■ PASSAGE ■
Added parameterized invariant tests over 79 real MKV sidecars.
---
 CHANGELOG.md                  |   8 ++
 README.md                     |   2 +-
 docs/output.md                |  10 ++-
 pyproject.toml                |   2 +-
 src/tracksplit/metadata.py    |  53 ++++++++-----
 src/tracksplit/tagger.py      |  31 +++++++-
 tests/test_metadata.py        |  58 ++++++++++++++-
 tests/test_tagger.py          | 108 ++++++++++++++++++++++++++-
 tests/test_tagger_fixtures.py | 135 ++++++++++++++++++++++++++++++++++
 9 files changed, 382 insertions(+), 25 deletions(-)
 create mode 100644 tests/test_tagger_fixtures.py

diff --git a/CHANGELOG.md b/CHANGELOG.md
index 10740c4..5fd584d 100644
--- a/CHANGELOG.md
+++ b/CHANGELOG.md
@@ -5,6 +5,14 @@ All notable changes to this project will be documented in this file.

■ STATED GOAL ■
Proceed with the tracksplit patch text from its last line, starting with the body of the CHANGELOG.md hunk.

■ RECORDED INFORMATION ■
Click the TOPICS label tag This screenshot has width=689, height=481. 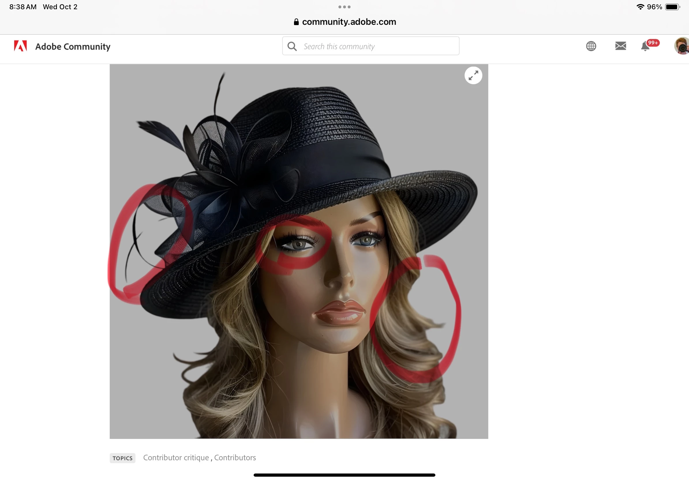coord(122,458)
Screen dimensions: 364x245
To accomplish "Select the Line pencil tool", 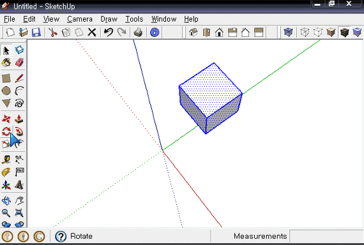I will tap(20, 78).
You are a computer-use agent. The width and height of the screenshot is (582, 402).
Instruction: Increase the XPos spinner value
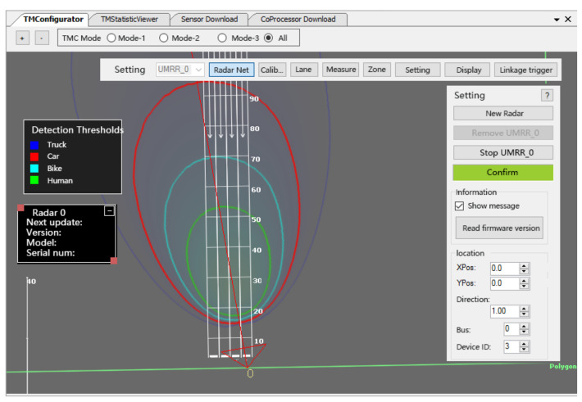(525, 264)
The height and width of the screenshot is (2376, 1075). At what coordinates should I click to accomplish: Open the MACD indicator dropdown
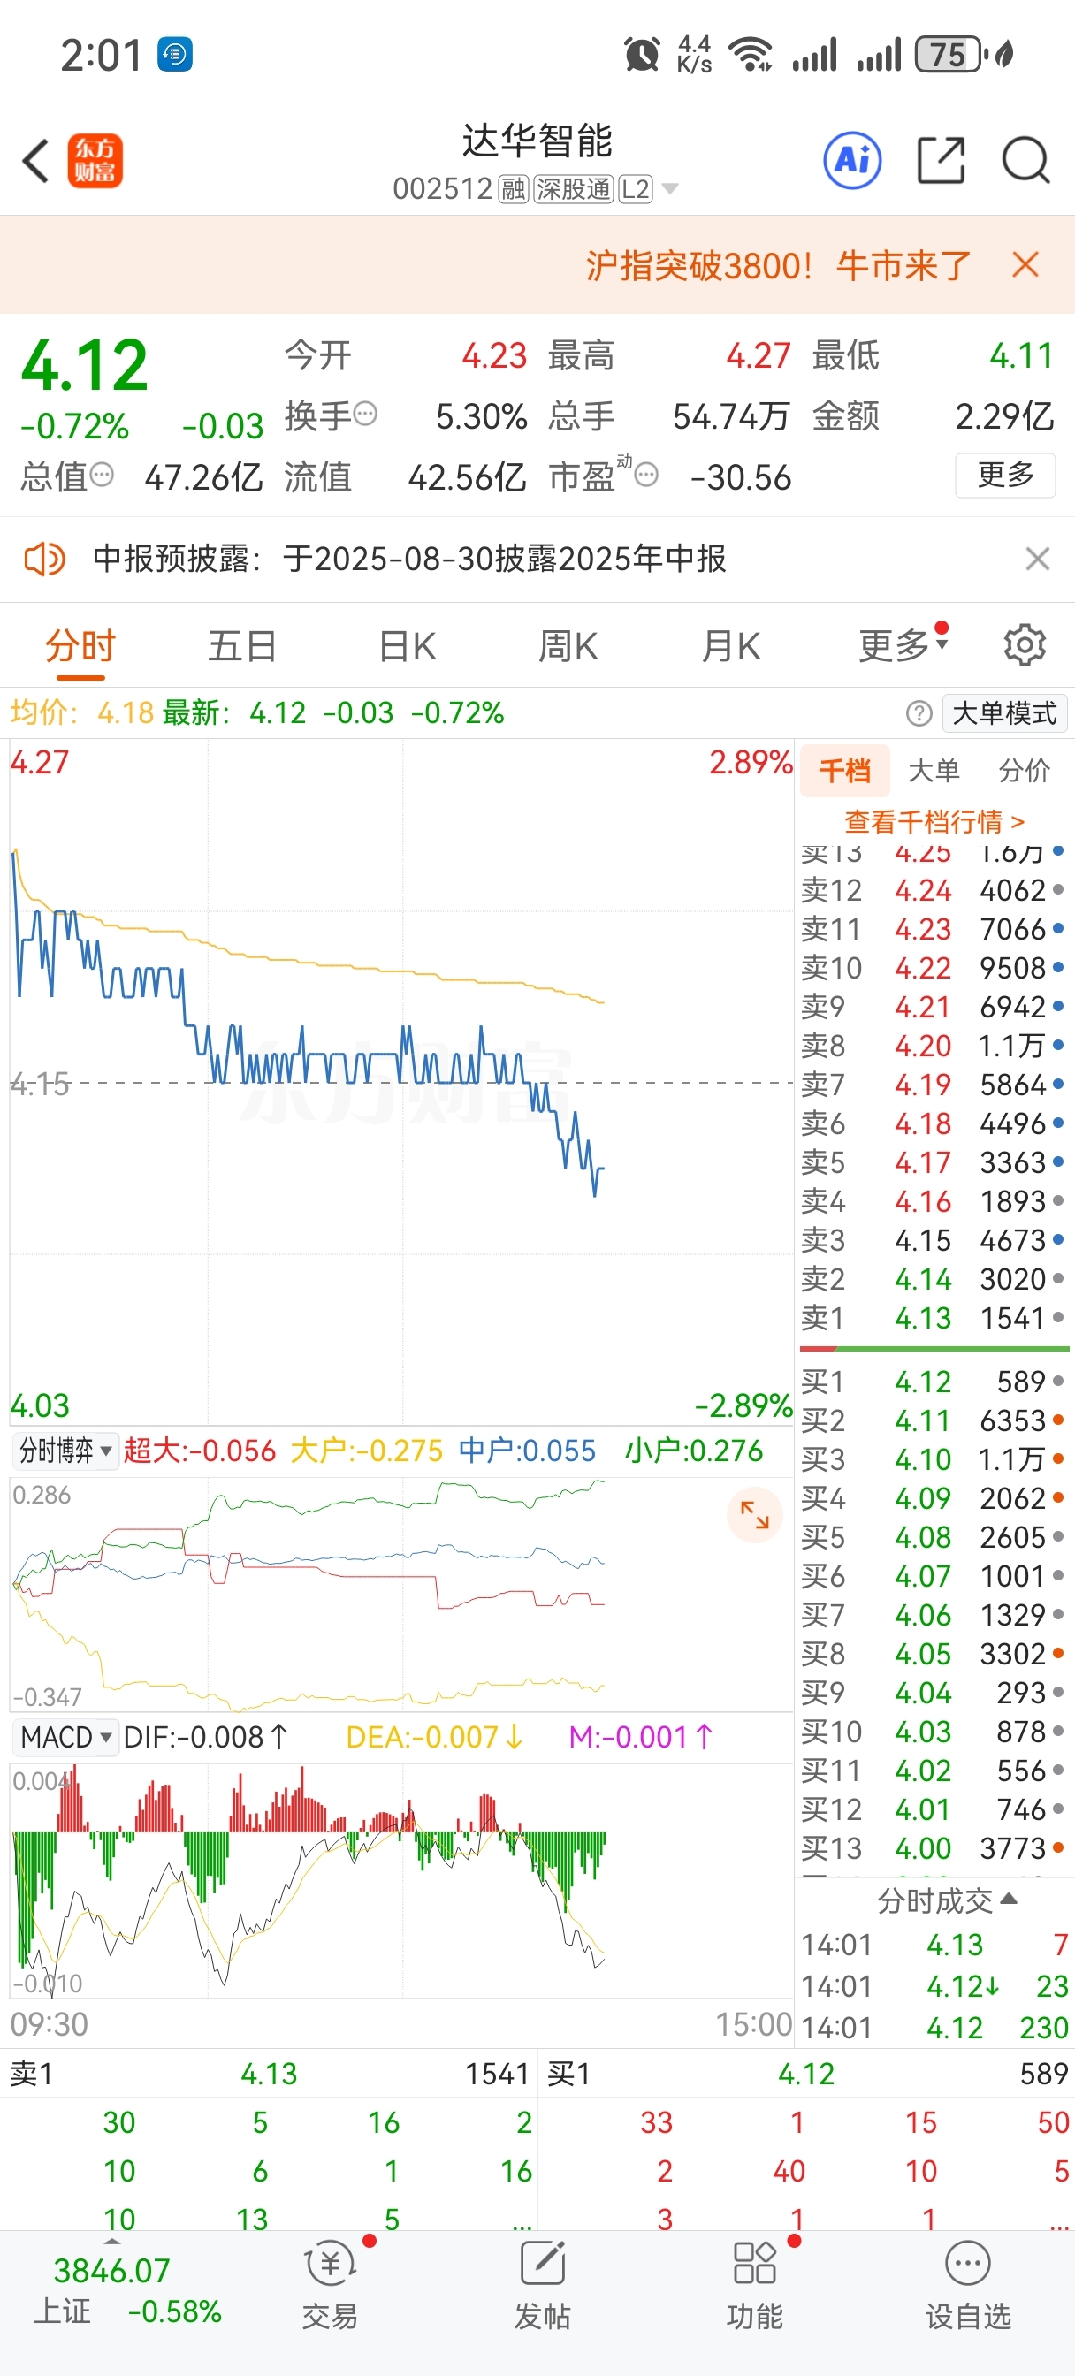pyautogui.click(x=66, y=1737)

■ RESPONSE TO THIS TASK ■
 The format is based on [Keep a Changelog](https://keepachangelog.com/),
 and this project adheres to [Semantic Versioning](https://semver.org/).
 
+## [0.5.1] - 2026-04-12
+
+### Fixed
+
+- Per-track artist display in Lyrion/LMS: the album-artist MusicBrainz ID was being written as the per-track `MUSICBRAINZ_ARTISTID`, causing LMS to dedupe all tracks to a single contributor row and show the first track's artist for every row. The MBID now goes to `MUSICBRAINZ_ALBUMARTISTID` (Picard-canonical), and the per-track key is never written. Jellyfin display is unchanged by this fix (it dedupes by name, not MBID).
+- Per-track artists whose case-insensitive form equals the album artist are now normalized to the album artist's casing (e.g. "AFROJACK - ID" with album artist "Afrojack" → `ARTIST=Afrojack`). Prevents duplicate contributor rows in Lyrion and stray upper/lowercase variants in Jellyfin. Applied as defense-in-depth so tier-1 sources and un-cached artists still get clean output.
+- Album-artist MBID is now suppressed for B2B/collab album artists ("X & Y", "X vs. Y", "X x Y"): a single MBID cannot identify two performers, and emitting only one half's MBID would merge the collab album into that member's solo discography.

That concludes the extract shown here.